* TEXTO DADO *
((
Por: Lorena Arana

Más allá del virus, en el mundo, hay un problema de humanidad, de mente y de alma. Y no hablo solo de ahora, sino de décadas, siglos que llevamos siendo el mayor problema para la propia especie. El cuento es que, en esta época pandémica, nuestra naturaleza se encuentra más visible que nunca y lamentablemente, el diagnóstico que deja es tan negativo como las mismas circunstancias en que nos encontramos.

¿Qué esperanza tenemos de recuperarnos, si esta crisis ha revelado lo peor de nosotros? Es que, por muy mal que esté la situación en cuestión de salud, hay otros aspectos primordiales que van atados a ella. Y ni económica, ni política, ni socialmente saldremos adelante con un hueco tan grande y tan profundo en el campo moral; ya que de ahí se desprende todo.
))
* DATOS DEL EJERCICIO *
((
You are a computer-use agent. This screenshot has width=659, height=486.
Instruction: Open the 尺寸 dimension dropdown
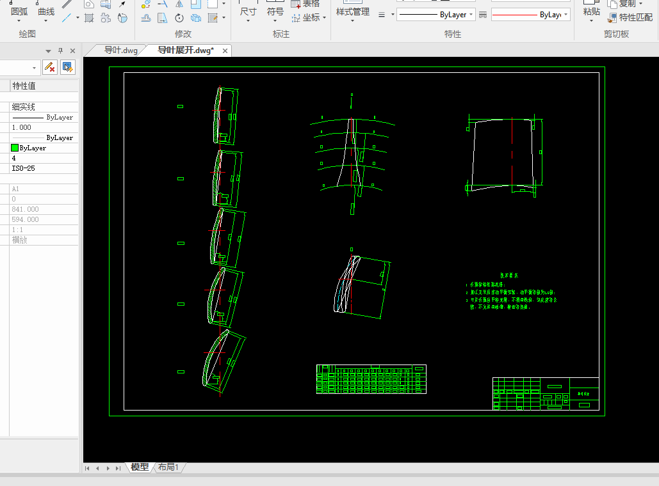tap(248, 20)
))
* CON LA INFORMACIÓN *
**a.** Según el texto dado, ¿en qué campo hay un hueco tan grande y tan profundo?
**b.** Reproduce sin cambios el fragmento del texto dado que va desde "Por: Lorena Arana" hasta "que nos encontramos.", ambos incluidos.

* PROBLEMAS RESUELTOS *
**a.** En el campo moral.

**b.**
Por: Lorena Arana

Más allá del virus, en el mundo, hay un problema de humanidad, de mente y de alma. Y no hablo solo de ahora, sino de décadas, siglos que llevamos siendo el mayor problema para la propia especie. El cuento es que, en esta época pandémica, nuestra naturaleza se encuentra más visible que nunca y lamentablemente, el diagnóstico que deja es tan negativo como las mismas circunstancias en que nos encontramos.